Excerpt provided –
--- Begin ---

Single by Keyshia Cole

from the album Woman to Woman
- Released: October 22, 2012
- Genre: R&B
- Label: Geffen, Interscope
- Songwriters: Keyshia Cole, Darhyl Camper Jr., Jessyca Wilson & Guordan Banks
- Producer: DJ Camper

Keyshia Cole singles chronology
| "Enough of No Love" (2012) | "Trust and Believe" (2012) | "I Choose You" (2013) |

= Trust and Believe =

"Trust and Believe" is a song by R&B singer/songwriter Keyshia Cole. It serves as the second single from her fifth studio album, Woman to Woman and the follow-up to "Enough of No Love". It debuted on October 2, 2012 on Cole's official website and was first released for digital download on October 22, 2012. The music video depicts Cole portraying a heartbroken and scorned woman as she discovers her partner was sleeping with her best friend.

==Background==
"Trust and Believe" is the second single from Cole's album Woman to Woman. It was co-written by Guordan Banks and Jessyca Wilson of R&B duo the Righterz. It was produced by producer and songwriter DJ Camper. It premiered on Tuesday, October 2, 2012. The heartfelt ballad reflects upon Cole's position, with being cheated on by her ex-lover with her best friend. With it being one of Cole's favorites on the album, it shows the true premise of the album to help ladies with men who have done them wrong. In the summer of 2012, both "Trust and Believe" and "I Choose You" were debated as the second singles.

==Composition==

Another heartfelt single, the song is very reminiscent of Cole's 2006 hit "Love". "I cried when I heard it" says Cole at an interview for Power 99 FM in Philly. Production of the single includes a sample from "End of the Road" by R&B group Boyz II Men and an instrumental resembling a beating heart.

==Promotion and release==
The single premiered on Cole's official website on October 2, 2012. It was sent to Urban Radio and released for digital download on October 22. Just days later, the song was named as the number one song added to Urban Radio for that week. On Thursday November 1, 2012 the song debuted on Billboards Hip-Hop/R&B Airplay Chart at number 44 making it her biggest debut on that chart since "Love". Nearly three weeks after its premiere, the song was rereleased to online markets on November 13, 2012. On November 22, the song debuted at #14 on Billboard's Hot R&B Songs Chart and #39 on their Hot R&B/Hip-Hop Songs Chart.

==Music video==
The music video was directed by longtime collaborator Benny Boom. Produced as a mini-movie, the video features dialogue and acting from Cole herself (crediting as Cole-Gibson) along with actress Tae Heckard and model Rotimi. It was officially approved on October 25. The music video premiered on BET's 106 & Park on November 8, 2012. On the week of November 13, 2012, "Trust and Believe" was the most liked music video of the year and had over a million views on YouTube.

--- End ---

Records provided –
--- Begin ---

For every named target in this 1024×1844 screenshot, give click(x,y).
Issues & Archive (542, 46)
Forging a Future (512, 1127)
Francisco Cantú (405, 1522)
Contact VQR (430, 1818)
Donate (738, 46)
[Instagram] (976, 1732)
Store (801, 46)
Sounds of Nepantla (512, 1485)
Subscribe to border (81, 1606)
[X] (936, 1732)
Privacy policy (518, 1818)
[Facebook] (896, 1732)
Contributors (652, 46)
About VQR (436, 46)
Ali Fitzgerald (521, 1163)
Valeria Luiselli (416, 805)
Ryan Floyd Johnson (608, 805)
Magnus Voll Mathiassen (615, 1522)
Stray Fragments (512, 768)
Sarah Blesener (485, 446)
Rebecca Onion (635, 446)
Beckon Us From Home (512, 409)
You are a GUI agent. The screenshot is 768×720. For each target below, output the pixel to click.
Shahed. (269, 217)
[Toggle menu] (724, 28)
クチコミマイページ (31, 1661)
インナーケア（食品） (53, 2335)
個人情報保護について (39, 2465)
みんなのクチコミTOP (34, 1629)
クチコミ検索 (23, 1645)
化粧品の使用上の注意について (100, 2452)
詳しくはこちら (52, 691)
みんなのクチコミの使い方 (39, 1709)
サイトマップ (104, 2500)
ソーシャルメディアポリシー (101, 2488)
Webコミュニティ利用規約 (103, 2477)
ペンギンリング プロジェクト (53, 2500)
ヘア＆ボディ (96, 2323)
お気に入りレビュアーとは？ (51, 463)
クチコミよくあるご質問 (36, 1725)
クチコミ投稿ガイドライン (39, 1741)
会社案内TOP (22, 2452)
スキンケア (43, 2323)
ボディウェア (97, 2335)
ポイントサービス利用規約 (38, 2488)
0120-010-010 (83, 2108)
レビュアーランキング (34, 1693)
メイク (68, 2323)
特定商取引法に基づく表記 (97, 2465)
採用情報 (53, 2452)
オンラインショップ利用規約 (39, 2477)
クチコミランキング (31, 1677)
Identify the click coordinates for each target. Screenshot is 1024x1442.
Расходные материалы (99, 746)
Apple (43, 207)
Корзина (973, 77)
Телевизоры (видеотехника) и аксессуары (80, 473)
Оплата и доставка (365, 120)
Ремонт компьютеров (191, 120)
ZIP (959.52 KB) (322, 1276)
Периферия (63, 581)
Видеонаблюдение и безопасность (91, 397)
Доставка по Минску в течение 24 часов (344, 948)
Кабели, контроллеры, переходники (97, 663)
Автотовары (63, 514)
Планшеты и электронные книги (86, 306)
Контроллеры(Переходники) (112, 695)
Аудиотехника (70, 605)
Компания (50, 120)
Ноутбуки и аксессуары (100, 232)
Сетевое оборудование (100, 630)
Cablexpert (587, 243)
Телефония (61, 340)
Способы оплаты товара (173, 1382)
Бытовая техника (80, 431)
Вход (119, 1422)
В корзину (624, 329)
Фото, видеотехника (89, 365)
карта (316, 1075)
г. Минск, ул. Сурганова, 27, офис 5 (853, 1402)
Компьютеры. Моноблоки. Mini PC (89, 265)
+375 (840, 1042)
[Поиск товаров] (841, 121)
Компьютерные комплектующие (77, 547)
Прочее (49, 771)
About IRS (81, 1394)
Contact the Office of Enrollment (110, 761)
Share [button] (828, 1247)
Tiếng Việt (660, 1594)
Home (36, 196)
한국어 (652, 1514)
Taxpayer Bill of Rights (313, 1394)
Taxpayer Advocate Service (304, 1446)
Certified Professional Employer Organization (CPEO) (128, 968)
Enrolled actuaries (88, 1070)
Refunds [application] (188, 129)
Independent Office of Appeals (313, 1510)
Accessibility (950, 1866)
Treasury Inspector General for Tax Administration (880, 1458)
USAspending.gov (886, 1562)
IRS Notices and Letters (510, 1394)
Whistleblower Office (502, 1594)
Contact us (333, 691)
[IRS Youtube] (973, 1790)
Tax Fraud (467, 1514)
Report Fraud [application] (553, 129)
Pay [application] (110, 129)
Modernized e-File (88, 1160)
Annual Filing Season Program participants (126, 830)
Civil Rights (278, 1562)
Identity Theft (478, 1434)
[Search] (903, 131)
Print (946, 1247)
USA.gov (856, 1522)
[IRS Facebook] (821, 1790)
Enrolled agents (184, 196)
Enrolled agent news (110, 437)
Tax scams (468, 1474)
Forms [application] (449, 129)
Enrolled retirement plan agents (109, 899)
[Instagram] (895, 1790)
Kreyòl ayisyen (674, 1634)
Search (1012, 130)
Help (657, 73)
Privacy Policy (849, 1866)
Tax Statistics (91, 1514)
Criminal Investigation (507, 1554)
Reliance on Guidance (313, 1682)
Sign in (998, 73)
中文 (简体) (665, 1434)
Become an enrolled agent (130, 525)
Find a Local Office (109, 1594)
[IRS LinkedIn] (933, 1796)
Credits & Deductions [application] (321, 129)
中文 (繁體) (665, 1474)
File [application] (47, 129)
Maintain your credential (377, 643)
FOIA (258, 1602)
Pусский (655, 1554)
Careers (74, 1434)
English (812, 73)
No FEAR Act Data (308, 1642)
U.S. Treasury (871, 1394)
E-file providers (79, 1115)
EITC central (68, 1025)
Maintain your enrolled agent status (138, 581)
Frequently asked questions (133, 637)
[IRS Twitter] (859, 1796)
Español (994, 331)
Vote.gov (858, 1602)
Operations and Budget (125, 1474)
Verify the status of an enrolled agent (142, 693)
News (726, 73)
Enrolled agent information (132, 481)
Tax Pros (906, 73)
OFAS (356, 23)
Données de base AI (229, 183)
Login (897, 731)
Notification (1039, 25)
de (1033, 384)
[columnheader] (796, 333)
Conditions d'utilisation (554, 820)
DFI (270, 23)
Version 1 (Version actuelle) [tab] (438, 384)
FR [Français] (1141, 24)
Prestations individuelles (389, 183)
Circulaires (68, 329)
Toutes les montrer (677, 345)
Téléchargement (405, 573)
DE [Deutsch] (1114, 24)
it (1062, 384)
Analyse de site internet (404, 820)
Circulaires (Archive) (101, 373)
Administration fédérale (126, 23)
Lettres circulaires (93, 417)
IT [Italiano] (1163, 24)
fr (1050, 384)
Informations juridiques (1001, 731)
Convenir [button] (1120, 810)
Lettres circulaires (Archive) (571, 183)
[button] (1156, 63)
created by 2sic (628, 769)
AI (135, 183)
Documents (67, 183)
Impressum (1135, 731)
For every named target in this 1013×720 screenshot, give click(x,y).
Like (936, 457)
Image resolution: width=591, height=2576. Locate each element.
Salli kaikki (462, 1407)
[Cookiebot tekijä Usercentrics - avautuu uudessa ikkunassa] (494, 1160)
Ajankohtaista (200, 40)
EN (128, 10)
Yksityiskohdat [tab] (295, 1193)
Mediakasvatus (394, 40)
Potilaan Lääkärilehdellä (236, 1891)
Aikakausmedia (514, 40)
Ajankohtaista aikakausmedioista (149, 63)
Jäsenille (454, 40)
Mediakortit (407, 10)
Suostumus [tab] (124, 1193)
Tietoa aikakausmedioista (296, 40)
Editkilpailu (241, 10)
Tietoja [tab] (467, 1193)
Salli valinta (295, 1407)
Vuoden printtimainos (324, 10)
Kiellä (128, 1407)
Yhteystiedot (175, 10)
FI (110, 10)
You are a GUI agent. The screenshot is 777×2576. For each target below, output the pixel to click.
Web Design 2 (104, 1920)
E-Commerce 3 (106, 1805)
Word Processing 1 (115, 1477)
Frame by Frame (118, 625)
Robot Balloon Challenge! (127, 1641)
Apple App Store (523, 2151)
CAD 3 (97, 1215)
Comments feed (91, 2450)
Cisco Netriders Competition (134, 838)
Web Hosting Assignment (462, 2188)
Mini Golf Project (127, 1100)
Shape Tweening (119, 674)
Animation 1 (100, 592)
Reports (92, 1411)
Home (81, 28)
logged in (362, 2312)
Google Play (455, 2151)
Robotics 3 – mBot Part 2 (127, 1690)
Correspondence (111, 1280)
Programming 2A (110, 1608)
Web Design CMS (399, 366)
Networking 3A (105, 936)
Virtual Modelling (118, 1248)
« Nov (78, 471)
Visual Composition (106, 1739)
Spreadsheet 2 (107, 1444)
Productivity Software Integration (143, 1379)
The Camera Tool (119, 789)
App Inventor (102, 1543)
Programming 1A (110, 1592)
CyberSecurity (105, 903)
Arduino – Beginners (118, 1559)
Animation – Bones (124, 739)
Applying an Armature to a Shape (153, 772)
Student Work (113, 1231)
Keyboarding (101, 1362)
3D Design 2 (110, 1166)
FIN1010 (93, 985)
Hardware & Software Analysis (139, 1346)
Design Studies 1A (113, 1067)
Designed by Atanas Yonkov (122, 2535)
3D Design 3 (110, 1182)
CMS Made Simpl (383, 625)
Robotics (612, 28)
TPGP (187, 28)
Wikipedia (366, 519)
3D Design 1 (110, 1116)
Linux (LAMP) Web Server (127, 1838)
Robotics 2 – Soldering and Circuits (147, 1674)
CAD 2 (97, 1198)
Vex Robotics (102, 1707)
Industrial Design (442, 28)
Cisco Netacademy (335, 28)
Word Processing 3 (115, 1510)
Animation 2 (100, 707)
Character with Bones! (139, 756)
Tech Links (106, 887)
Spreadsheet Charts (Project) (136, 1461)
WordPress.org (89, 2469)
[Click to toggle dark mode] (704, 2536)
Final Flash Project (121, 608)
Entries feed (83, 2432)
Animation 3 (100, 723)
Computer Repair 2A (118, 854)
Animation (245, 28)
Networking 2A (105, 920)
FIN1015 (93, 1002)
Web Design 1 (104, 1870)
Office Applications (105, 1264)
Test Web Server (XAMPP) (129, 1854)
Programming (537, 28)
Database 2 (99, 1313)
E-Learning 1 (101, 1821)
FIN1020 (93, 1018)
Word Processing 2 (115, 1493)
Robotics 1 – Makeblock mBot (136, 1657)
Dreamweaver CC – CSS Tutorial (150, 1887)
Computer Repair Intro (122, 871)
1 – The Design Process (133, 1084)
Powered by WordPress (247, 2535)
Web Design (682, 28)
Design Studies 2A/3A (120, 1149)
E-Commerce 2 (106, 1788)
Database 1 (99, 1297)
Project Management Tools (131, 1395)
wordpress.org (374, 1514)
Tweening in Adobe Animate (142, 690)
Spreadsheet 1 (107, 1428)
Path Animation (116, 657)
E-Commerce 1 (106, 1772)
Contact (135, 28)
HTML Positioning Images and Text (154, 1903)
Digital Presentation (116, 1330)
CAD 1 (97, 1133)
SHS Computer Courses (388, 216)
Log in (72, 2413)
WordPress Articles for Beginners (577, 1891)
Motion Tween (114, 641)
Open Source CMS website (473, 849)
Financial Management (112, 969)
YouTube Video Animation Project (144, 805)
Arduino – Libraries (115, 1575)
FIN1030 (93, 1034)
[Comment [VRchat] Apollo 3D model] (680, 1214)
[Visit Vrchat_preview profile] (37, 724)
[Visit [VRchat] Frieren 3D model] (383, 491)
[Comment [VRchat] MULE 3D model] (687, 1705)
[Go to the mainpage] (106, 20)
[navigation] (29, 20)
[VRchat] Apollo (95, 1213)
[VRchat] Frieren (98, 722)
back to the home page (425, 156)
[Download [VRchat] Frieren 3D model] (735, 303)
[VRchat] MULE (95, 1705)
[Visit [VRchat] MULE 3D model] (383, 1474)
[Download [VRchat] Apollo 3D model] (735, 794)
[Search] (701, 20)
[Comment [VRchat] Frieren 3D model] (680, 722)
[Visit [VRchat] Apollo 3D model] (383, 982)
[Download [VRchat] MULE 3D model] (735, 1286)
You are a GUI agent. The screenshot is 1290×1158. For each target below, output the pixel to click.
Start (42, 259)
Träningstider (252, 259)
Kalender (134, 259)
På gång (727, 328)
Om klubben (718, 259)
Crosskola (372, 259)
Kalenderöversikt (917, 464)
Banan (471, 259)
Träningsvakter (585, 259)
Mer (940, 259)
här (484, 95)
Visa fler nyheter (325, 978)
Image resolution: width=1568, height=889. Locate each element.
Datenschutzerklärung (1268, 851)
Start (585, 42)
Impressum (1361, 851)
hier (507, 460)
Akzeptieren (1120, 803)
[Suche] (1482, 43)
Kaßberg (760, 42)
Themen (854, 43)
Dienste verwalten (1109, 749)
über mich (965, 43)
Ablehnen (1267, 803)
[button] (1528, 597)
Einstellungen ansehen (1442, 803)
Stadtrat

--- End ---

Exercise objective –
Do these statements agree with the article on "Trust and Believe"? For each, answer yes or no and quote the words of the article that decide it.
1. The song was produced by DJ Camper.
2. The music video premiered on YouTube.
3. The production of the single samples a Boyz II Men song.

Answer to this task –
1. Yes: "It was produced by producer and songwriter DJ Camper."
2. No: "The music video premiered on BET's 106 & Park on November 8, 2012."
3. Yes: "Production of the single includes a sample from "End of the Road" by R&B group Boyz II Men"